TEXT PASSAGE >>

July, 23 2015, 08:45am EDT
For Immediate Release
Contact:
Reprieve on +44 (0) 207 553 8140 / alice [DOT] gillham [AT]reprieve.org.uk
Mentally Ill Man to be Hanged in Pakistan's First Post-Ramadan Executions
WASHINGTON
The Pakistani authorities have handed a death warrant to a mentally ill man, in what will be one of the first executions in the country since hangings were paused for Ramadan.
A so-called 'Black Warrant' handed down this morning confirms a new date of next Tuesday (28th) for the hanging of Khizar Hayat, a former police officer sentenced to death for murder in 2003. Khizar has been diagnosed with schizophrenia, and has been held in the prison's hospital since 2012 because of his worsening psychiatric state. In June this year, the Lahore High Court stayed an initial plan to execute Khizar after seeing jail records documenting his severe mental illness, including comments from doctors that "he is suffering from active symptoms of severe psychosis".
After meeting with Khizar just hours before his planned hanging in June, his mother reported that he had no idea that he was about to be executed, believing instead that he would soon be taken home. Despite this, jail authorities have insisted that he can be executed, claiming that he has "somewhat orientation in time place and person". Under Pakistani and international law, mentally ill people cannot be executed.

ACTIONS TO TAKE >>
- a) Answer these questions from the press release, one line each:
(i) In what year was Khizar Hayat sentenced to death?
(ii) What condition has he been diagnosed with?
(iii) According to his mother, what did he believe would soon happen to him?
- b) Please say whether each statement agrees with the press release, giving yes or no and the words that decide it:
(i) Khizar Hayat is a former police officer.
(ii) Khizar has been held in the prison's hospital since 2015.
(iii) Pakistani law allows mentally ill people to be executed.

Stored records >>
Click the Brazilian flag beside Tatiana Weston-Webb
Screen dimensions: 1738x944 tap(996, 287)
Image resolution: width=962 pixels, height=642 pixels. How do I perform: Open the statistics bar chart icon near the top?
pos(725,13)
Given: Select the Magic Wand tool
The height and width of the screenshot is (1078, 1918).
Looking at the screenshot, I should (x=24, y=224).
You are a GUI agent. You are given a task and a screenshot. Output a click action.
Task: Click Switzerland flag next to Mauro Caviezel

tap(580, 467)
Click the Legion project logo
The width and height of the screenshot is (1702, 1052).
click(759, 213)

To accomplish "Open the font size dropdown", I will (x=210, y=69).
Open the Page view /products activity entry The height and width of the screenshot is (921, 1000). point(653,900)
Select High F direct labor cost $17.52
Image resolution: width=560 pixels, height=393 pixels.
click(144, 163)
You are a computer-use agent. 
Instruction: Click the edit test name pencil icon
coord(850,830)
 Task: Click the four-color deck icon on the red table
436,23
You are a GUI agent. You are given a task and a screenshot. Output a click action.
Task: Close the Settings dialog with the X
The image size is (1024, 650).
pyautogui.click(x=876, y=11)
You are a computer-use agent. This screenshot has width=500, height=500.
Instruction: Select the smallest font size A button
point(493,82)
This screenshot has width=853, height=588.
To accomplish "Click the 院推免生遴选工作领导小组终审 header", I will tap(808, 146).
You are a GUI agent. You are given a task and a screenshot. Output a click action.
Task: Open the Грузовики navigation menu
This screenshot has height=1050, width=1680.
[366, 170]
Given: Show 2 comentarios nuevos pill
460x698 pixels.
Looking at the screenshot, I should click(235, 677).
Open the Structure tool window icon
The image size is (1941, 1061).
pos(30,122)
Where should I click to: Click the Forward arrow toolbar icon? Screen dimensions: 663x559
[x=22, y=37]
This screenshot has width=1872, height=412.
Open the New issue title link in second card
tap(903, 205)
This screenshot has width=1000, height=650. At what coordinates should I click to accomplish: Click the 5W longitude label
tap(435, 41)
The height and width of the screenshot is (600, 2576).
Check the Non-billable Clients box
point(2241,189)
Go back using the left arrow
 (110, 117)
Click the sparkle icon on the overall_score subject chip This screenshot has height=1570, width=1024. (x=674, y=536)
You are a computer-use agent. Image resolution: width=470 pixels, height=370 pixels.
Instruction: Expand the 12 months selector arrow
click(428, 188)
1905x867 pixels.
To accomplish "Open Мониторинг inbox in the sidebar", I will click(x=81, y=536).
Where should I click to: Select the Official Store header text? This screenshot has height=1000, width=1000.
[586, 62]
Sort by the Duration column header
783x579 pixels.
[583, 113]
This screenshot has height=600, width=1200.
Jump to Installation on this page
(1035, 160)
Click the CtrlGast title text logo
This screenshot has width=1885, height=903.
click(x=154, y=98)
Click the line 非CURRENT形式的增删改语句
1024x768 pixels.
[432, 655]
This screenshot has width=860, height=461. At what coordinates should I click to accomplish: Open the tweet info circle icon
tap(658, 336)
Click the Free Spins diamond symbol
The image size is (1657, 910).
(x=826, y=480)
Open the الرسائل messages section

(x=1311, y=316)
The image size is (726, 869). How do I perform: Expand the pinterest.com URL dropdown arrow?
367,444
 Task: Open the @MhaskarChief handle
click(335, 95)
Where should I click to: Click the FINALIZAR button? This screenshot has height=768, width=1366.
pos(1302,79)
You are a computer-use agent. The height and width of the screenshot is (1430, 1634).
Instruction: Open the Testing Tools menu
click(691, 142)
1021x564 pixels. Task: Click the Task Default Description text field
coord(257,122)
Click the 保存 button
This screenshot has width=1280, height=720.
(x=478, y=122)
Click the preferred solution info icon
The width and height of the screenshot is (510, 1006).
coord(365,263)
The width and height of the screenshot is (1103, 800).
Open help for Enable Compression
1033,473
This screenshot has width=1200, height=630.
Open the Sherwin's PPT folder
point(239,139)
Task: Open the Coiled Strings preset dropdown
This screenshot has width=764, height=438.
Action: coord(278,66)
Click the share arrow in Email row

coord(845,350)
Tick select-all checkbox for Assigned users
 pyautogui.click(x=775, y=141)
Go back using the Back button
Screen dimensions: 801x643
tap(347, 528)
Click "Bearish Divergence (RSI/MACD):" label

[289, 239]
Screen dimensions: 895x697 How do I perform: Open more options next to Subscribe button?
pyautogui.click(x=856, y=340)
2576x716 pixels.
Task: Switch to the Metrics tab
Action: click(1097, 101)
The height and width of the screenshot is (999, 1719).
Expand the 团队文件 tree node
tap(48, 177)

ANSWERS BY TASK >>
- a)
(i) 2003
(ii) Schizophrenia
(iii) That he would soon be taken home

- b)
(i) Yes: "a former police officer sentenced to death for murder in 2003"
(ii) No: "has been held in the prison's hospital since 2012"
(iii) No: "Under Pakistani and international law, mentally ill people cannot be executed."